Простыня откинулась на заднюю быльцу кровати. Денис сначала не мог поверить в то, что он увидел. Как могло болеть, чего нет? Обе ноги по колена были забинтованы, а ниже колен ничего. Внутри его тела разлился огонь, стало невыносимо жарко. Тиски сжались максимально плотно и тысячи невидимых игл вонзились в ноги, которых у него уже не было. Из груди вырвался мощный крик, крик ярости, отчаяния, горького осознания, утраченных надежд, крик брошенного человека в пустыне жизни – всё в нем смешалось. В глазах потемнело, слёзы лились рекой, сердце разрывала немая обида. Он хотел выброситься в окно, перестать дышать, исчезнуть в небытие, но понимал, что не может даже пошевелиться.

- Ему нужно время! – сказал Степан Данилович, глядя на молодого парня.
Сколько раз он видел подобные сцены, он уже и припомнить не мог. Но одно точно, к такому привыкнуть не сумел. Видя, как мужчины рыдают, как оказываются выброшенными на обочину судьбы, как постепенно ломаются их внутренние стержни, потом алкоголь, отчуждение и злость съедающая душу, и черная вгрызающаяся в плоть обида. Немногим удаётся принять себя новым, жить без обиды, без злости, а молодым это сделать труднее. Ему было жаль парня, жаль каждого, ставшего калекой. Он многим спас жизнь, но спас ли он их душу.

Денис долго смотрел на стрелки часов, бессмысленно стучавших и идущих по кругу. За окном лил проливной дождь, день плавно перешел в вечер. Фонари за окном роняли слабый свет, скользящий по стене. Тишина. Она издевалась над ним, снова болели ноги. Он рассмеялся. Почему? Почему он не погиб? Зачем он нужен миру, если он и себе сейчас не нужен? Кому он нужен? Девушка ему не писала уже третий месяц, даже тогда, когда он был здоров, а ныне... Он снова рассмеялся. Он хохотал над собой с невероятной злостью, но искренне. Это был поистине дьявольский смех, громкий, ехидный, вызывающий. Ему хотелось так смеяться, чтобы оскорбить себя и эту тишину, эту больницу, всех вокруг. Ему хотелось, чтобы все слышали его. Он получал удовольствие от той внутренней злобы, вырывающейся через этот оскверняющий пространство смех. В нём было презрение ко всему, что было, есть и будет, ко всему, что окружало его. Он чувствовал себя самым ничтожным существом на планете, самой гадкой мразью, но всё остальное было еще ничтожнее, еще презреннее. В один момент, он даже засомневался, его ли это смех, но было наплевать, даже если и не его.

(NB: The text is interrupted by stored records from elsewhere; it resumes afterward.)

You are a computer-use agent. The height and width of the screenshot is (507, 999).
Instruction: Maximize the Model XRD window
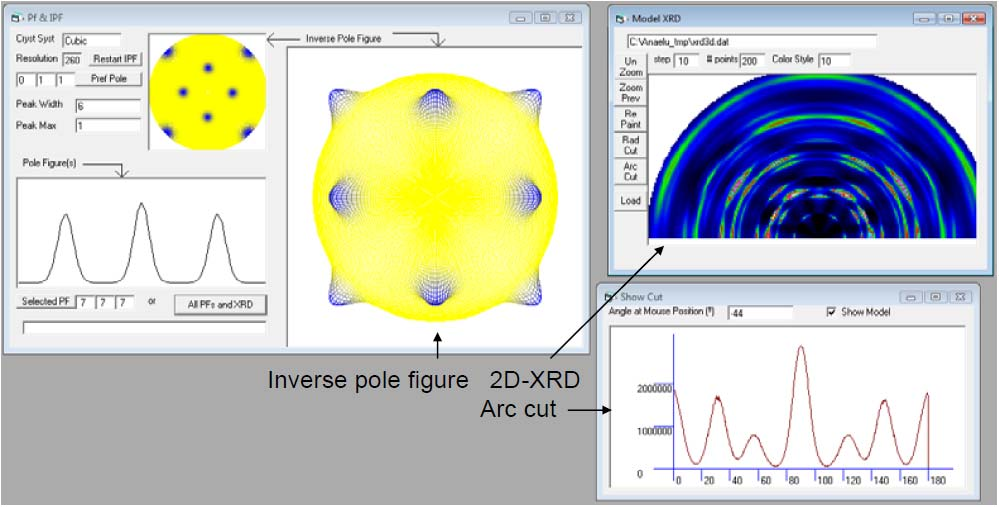pyautogui.click(x=947, y=19)
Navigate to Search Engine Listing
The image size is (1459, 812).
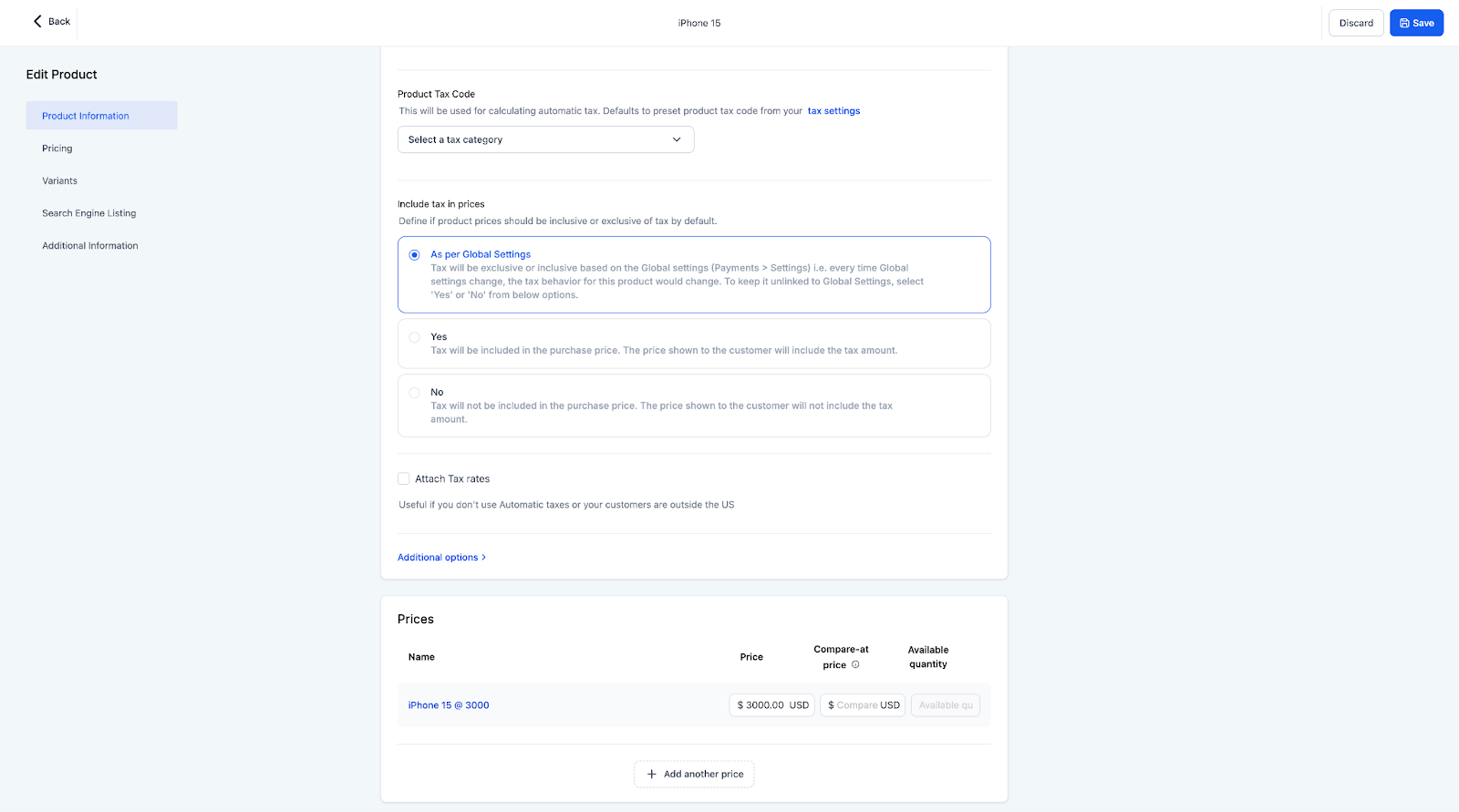click(89, 213)
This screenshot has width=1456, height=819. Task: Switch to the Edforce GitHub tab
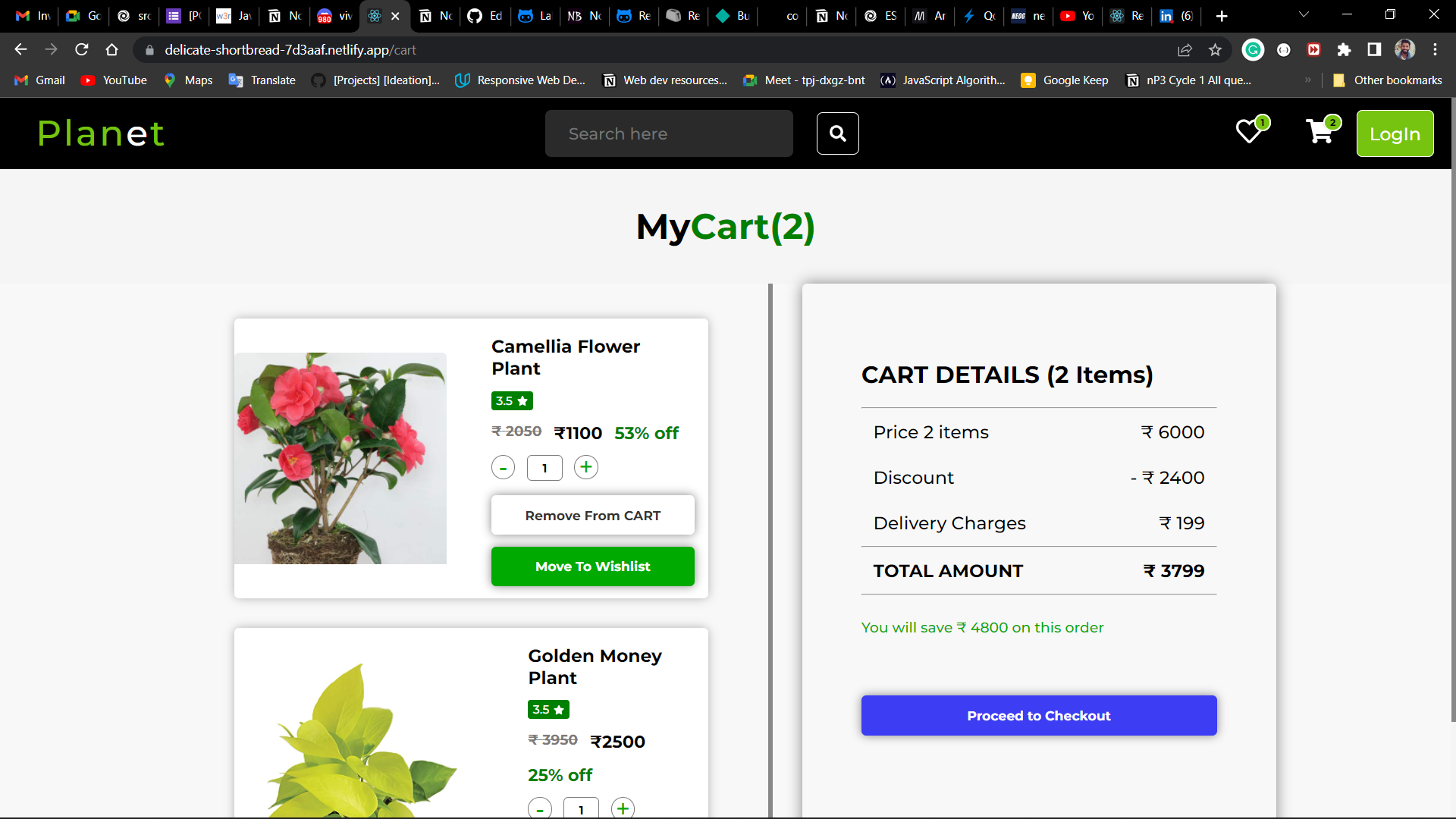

В комнату зашла испуганная Анжела, включила свет и ужаснулась. Денис сидел, опираясь на подушку. Побледневший, отстранённый. Он посмотрел на неё мельком, но ей хватило этого, чтобы заметить в глазах весь гнев из глубин его обездвиженного тела. В нём было что-то звериное.
- О, Ангел! Пришла мне жопу подтереть? Или сопли? А то я, видишь, не могу! Отдал долг отечеству частями собственного тела, да и руки пока не слушаются, а может не пока, а и вовсе слушаться не будут, - он снова засмеялся тем смехом. Ты извиняй, я цветы тебе с просторных полей, скорей всего, не принесу. Да ладно! Не расстраивайся, не к чему эта влага из глаз, я прикачу тебе их на коляске. Неудобно будет, но я постараюсь. А может, к тому времени у меня крылья вырастут и я прилечу к тебе с охапкою ромашек, ты только верь! Ха-ха-ха!

Анжела вышла из комнаты, она поняла его состояние и оставила одного. «Выключи свет!» - прокричал он ей вдогонку. Свет погасили, он остался в темноте. Темнота проникала в него, поглощала и растворяла в себе. Он думал о будущем калеки, никому не нужному, мучительно переносящему боль, зависящему от кого-то. Ему захотелось выпить. О, как ему захотелось выпить горькую, да залпом, чтобы забыться. Он понимал, что когда его выпишут и поставят на пенсию по инвалидности, пить будет часто. Ему уже этого хотелось. А Мама?! Жаль её, сначала умер отец, теперь вот он, получеловек, молодой калека с искалеченной мечтой. Вот кому он нужен - ей! Но имеет ли смысл так жить? Маме будет тяжело с ним, она с годами не моложе, ну поживут, помучают друг друга, а дальше? Что дальше? Нет, лучше уж вслед за отцом, а Она вытерпит, есть еще Оля, сестра, вот ради неё и вытерпит, ради неё и будет жить.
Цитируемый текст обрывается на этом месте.